What is expected.
In the material below, find the line containing "Open the Zobrazit plochu shortcut dropdown" and the line containing "Task: Select the", then reproduce exactly both of them and every line between, and nothing else.

Entries supplied.
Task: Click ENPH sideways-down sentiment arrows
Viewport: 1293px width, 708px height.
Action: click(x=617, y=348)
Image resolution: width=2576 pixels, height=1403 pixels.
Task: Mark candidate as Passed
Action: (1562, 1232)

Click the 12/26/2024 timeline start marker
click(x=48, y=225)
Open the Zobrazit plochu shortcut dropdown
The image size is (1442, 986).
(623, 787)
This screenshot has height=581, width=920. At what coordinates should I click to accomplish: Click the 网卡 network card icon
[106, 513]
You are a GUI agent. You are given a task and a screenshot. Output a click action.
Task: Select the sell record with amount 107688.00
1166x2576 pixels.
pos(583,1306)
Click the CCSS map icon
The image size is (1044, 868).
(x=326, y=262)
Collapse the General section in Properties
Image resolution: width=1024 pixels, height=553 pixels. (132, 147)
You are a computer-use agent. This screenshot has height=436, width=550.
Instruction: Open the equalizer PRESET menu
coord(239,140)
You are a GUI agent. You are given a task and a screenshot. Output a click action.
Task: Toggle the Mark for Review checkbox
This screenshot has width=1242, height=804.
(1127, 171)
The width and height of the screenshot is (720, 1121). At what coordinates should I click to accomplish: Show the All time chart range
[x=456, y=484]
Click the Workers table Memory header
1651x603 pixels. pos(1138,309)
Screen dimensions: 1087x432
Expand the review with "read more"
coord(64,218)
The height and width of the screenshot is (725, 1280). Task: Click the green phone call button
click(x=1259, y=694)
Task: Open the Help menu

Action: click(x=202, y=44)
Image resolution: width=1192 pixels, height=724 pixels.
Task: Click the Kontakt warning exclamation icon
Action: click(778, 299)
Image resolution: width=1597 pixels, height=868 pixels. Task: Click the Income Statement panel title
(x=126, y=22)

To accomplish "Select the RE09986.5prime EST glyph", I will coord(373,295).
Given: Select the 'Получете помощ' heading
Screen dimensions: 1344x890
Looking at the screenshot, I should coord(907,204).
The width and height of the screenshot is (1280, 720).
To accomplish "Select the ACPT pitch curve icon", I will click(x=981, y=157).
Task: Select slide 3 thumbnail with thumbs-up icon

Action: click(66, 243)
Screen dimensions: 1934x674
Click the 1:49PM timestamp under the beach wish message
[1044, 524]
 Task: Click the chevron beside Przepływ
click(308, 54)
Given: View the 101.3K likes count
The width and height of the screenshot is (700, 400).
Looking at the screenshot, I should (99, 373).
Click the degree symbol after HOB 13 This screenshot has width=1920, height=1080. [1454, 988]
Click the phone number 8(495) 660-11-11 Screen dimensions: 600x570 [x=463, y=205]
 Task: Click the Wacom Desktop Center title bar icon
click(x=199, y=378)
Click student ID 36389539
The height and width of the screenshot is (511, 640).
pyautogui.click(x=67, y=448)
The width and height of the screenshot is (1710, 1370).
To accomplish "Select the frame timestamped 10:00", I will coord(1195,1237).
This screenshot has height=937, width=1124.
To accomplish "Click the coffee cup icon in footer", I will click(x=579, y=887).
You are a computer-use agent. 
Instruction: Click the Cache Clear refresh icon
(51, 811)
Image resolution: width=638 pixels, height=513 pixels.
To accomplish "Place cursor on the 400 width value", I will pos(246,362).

Response to this exercise.
Open the Zobrazit plochu shortcut dropdown
The image size is (1442, 986).
(623, 787)
This screenshot has height=581, width=920. At what coordinates should I click to accomplish: Click the 网卡 network card icon
[106, 513]
You are a GUI agent. You are given a task and a screenshot. Output a click action.
Task: Select the sell record with amount 107688.00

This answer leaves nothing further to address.